The projection from a prominent hedge fund manager suggests that despite rapid growth, the AI sector has not yet reached its peak. This perspective provides a counter-narrative to fears of an immediate market bubble, suggesting that investors may still find gains in the technology sector before a correction occurs.
Jones, the founder and chief investment officer of Tudor Investment Corporation, said his analysis during an appearance on CNBC’s ‘Squawk Box’ on May 7, 2026 [1]. He compared the current market environment to the year 1999 [1], which was approximately one year before the dot-com bubble peaked in early 2000 [1].
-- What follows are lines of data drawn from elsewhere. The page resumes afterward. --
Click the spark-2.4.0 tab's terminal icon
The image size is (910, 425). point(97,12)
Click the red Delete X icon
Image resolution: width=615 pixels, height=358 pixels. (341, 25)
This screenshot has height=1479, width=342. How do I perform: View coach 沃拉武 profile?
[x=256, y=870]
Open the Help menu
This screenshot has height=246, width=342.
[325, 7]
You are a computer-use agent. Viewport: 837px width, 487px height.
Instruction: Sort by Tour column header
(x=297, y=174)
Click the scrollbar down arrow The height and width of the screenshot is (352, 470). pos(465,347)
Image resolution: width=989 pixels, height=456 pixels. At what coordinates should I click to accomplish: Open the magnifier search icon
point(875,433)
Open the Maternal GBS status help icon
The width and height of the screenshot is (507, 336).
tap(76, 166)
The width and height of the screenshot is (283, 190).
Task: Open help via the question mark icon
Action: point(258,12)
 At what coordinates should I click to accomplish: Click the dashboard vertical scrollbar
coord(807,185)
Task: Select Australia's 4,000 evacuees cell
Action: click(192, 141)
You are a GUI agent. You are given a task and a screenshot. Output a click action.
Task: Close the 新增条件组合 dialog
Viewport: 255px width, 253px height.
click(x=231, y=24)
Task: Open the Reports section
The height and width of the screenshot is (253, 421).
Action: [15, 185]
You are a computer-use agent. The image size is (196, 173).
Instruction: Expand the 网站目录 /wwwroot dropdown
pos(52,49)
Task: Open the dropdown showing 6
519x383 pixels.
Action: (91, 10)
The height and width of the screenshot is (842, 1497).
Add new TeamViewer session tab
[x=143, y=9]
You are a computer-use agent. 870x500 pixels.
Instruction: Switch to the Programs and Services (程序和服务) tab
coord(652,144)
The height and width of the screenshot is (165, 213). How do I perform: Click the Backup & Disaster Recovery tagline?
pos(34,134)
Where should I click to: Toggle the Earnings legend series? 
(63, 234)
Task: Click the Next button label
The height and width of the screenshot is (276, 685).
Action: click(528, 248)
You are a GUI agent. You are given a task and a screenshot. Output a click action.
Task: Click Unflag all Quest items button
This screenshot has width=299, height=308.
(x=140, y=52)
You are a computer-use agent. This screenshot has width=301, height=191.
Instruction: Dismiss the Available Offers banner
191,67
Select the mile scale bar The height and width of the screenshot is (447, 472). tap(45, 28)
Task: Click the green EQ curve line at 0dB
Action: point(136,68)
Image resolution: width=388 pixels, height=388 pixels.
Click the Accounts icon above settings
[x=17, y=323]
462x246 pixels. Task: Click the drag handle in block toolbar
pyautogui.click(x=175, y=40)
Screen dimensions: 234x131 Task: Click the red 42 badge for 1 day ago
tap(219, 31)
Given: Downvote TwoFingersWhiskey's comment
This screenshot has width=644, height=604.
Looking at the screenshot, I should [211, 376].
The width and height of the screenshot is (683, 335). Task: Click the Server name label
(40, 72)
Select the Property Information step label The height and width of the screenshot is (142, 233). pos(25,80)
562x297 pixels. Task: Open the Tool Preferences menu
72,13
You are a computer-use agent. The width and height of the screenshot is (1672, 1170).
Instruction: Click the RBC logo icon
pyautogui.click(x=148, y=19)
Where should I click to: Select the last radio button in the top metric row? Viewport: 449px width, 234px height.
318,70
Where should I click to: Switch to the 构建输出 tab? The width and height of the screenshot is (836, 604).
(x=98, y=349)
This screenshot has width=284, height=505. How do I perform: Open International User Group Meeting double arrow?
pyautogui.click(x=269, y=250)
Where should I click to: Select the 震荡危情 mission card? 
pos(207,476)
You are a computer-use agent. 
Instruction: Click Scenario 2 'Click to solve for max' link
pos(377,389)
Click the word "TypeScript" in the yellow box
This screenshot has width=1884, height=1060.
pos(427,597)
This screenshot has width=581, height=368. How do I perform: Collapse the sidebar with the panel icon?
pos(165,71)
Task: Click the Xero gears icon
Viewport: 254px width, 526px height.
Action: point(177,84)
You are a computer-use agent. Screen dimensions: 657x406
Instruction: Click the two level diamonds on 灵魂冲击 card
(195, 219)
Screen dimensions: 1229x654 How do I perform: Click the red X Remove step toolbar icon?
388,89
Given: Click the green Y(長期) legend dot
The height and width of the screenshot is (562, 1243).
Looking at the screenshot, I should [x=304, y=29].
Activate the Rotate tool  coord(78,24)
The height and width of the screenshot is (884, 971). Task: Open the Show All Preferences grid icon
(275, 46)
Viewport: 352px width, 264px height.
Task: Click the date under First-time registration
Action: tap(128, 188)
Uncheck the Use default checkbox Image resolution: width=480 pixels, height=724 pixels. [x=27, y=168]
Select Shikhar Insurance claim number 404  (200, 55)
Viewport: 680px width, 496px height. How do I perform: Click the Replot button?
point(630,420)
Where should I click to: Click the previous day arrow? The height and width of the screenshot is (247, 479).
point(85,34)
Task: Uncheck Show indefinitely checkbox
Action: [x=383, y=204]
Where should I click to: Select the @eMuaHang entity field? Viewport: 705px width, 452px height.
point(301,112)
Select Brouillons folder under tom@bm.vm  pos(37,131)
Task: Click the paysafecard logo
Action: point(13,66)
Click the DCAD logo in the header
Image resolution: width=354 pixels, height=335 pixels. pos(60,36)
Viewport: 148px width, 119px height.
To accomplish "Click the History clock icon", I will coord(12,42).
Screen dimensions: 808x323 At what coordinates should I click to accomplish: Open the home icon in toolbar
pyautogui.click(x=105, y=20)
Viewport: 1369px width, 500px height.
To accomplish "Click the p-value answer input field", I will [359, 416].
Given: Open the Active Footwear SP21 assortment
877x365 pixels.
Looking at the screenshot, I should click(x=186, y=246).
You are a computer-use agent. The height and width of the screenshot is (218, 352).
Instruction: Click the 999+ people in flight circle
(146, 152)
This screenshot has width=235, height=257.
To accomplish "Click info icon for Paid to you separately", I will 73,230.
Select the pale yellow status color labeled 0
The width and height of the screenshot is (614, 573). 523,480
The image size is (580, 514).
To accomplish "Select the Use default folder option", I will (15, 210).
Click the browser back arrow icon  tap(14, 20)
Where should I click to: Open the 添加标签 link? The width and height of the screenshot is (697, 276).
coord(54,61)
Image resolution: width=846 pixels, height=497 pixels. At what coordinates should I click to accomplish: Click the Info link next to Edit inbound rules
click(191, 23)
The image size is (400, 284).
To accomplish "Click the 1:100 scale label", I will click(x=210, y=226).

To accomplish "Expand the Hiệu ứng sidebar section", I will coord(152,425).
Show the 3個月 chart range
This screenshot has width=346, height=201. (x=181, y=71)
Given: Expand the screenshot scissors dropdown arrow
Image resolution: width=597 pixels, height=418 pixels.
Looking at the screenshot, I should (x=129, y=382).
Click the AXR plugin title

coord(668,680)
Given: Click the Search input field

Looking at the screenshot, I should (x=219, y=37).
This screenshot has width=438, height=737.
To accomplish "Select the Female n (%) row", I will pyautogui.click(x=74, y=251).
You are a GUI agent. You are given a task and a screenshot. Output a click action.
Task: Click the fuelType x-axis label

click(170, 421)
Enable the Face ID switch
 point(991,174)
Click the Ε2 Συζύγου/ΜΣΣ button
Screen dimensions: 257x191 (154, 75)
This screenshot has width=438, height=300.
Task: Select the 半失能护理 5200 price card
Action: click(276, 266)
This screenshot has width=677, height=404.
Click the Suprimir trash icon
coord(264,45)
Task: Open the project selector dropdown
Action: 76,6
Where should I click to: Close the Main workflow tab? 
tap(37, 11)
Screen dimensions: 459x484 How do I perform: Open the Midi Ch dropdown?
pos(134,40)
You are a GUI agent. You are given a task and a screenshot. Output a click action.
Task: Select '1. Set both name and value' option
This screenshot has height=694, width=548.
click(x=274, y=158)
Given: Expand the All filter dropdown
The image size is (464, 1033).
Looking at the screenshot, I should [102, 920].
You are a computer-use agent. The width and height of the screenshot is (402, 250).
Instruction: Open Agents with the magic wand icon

According to Jones, the development of AI is still in its early stages [1]. He said that the current trajectory of tools like ChatGPT and Claude resembles the early days of personal computing, specifically drawing a parallel to the Apple II [2]. This comparison implies that the foundational utility of the technology is still expanding into new applications.
While the comparison to the late 1990s often signals an impending crash, Jones used the 1999 benchmark to highlight the remaining runway for growth [1]. He said that the market feels similar to that period, suggesting that the peak is not yet here [1].
Jones also serves as a board member of the Robin Hood Foundation [1]. His views on the AI trade reflect a broader debate among institutional investors regarding whether AI valuations are supported by fundamental productivity gains, or speculative momentum.
“the AI bull market has ‘another year or two to run’”
By likening the current AI boom to 1999 rather than the 2000 peak, Jones is suggesting that the market is in a 'late-growth' phase rather than a 'collapse' phase. This implies that while the risk of a bubble exists, the actual utility and adoption of AI tools may provide enough fundamental support to sustain higher valuations for a limited window of time.